Contributed by Sara Coelho
For a Throwback Thursday, we often go way back, to cases establishing first principles. This time, however, we travel not so far back, but still to a bygone era, the early 80’s. It was a time when the Bankruptcy Code was still new, and judges could interpret it without the weight of much practice and precedent. Often, these cases present the starting point for familiar interpretations that continued to develop in later years, but other times it’s surprising to see a new interpretive opening that, years later, is not thoroughly explored. The recognition of stoppage rights against debtors in possession pursuant to the Uniform Commercial Code in In re National Sugar Refining Company is such an instance. There, the District Court for the Southern District of New York recognized that the UCC rights of a seller of goods to stop delivery trump the passage of title of goods in question to the debtor and the automatic stay. Does the court’s logic tell us anything about whether the Bankruptcy Code may preserve other UCC rights?

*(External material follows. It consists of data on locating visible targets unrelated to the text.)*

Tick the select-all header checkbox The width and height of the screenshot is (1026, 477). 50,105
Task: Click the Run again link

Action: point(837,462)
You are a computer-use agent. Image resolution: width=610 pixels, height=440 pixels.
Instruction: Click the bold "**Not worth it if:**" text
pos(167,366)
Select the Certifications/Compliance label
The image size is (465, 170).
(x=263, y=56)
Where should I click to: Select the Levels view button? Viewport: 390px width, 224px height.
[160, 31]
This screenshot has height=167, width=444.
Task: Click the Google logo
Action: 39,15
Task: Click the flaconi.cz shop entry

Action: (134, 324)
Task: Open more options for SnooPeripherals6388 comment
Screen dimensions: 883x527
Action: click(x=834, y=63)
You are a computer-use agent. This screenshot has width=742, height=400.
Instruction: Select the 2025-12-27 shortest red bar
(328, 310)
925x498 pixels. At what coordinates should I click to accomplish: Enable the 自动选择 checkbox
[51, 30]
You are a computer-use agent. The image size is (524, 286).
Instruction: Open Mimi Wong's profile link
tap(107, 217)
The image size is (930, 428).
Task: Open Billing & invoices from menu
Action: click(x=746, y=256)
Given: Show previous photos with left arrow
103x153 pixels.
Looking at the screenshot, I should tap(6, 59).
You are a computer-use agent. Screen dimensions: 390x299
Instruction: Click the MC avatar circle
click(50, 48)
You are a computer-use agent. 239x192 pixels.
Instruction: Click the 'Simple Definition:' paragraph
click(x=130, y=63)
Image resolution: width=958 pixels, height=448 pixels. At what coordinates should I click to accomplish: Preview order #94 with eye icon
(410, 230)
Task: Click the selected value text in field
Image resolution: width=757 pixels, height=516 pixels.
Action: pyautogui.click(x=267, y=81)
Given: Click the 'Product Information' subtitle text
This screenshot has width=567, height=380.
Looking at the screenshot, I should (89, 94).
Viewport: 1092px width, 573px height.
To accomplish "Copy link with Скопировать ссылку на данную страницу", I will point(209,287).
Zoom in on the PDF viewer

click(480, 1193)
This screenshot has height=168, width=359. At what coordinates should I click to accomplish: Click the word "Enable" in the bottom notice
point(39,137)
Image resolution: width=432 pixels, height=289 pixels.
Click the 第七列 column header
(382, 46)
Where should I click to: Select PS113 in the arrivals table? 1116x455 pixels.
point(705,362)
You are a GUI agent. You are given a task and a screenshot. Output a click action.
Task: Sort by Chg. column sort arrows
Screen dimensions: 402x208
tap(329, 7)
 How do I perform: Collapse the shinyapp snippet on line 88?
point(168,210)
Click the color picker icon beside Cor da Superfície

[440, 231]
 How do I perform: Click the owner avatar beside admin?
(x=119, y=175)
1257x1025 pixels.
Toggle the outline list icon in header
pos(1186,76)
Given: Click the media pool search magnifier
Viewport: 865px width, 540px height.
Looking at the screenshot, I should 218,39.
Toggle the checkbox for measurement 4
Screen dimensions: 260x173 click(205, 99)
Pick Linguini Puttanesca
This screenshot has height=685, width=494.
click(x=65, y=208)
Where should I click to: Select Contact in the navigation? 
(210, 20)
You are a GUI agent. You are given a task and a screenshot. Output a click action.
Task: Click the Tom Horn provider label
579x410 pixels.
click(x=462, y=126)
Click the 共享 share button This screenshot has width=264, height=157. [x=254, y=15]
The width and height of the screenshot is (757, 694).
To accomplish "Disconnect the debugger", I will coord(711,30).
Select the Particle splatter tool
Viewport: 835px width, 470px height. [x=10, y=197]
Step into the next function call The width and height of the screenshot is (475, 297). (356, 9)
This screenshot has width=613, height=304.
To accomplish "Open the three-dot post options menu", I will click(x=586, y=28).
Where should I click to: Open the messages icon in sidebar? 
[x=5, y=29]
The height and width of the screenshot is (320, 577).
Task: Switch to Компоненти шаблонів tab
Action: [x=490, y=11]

In National Sugar, a seller of sugar exercised its right of “stoppage in transit” against a chapter 11 debtor buyer, which means it intervened to stop the shipment of goods, in this case sugar, to the debtor after the automatic stay took effect. Title to the sugar passed to the debtor prepetition, when the seller notified the buyer of its shipment of the sugar pursuant a contract between the parties. The debtor likened the seller’s stoppage rights to a lien and asserted that the Bankruptcy Code allowed it to avoid whatever interest arose in favor of the seller as a result of the stoppage right. Another secured creditor (implicitly a bank with a lien on the sugar) also asserted an interest in the sugar superior to that of the seller. The bankruptcy court allowed the seller to stop the shipment and sell the sugar on the open market, pending determination of whether the bank or the sugar seller were entitled to the proceeds of the sale, and the debtor appealed.
The UCC allows a seller of goods to stop delivery of goods in transit under certain circumstances. Under UCC 2-702(1), where a seller of goods “discovers the buyer to be insolvent he may refuse delivery except for cash including payment of all goods theretofore delivered under the contract, and stop delivery under this Article (Section 2-705).” UCC 2-705(1) provides that a “seller may stop delivery of goods in the possession of a carrier or other bailee when he discovers the buyer to be insolvent . . . or if for any other reason the seller has a right to withhold or reclaim the goods.” The right of stoppage is cut off by, among other things, receipt of the goods by the buyer.
In the words of the National Sugar court, the right is “premised on the inequity of permitting the buyer to obtain possession of goods when there has been a prospective failure of the buyer’s performance.” Instead of trying to enforce payment against an insolvent buyer, the seller may suspend performance “until and unless he is assured of the buyer’s payment in cash upon delivery, even though the contract may call for the extension of credit.” The official comment to the UCC clarifies that the suspension is temporary and does not excuse performance. It says, “Where stoppage occurs for insecurity it is merely a suspension of performance, and if assurances are duly forthcoming from the buyer the seller is not entitled to resell or divert.” Note that, because a seller’s rights following stoppage are equivalent to rights when a seller withholds delivery, the court found that it was immaterial whether goods were actually stopped in transit or whether the seller withheld delivery. In either case, title may have transferred to a buyer and become part of a bankruptcy estate.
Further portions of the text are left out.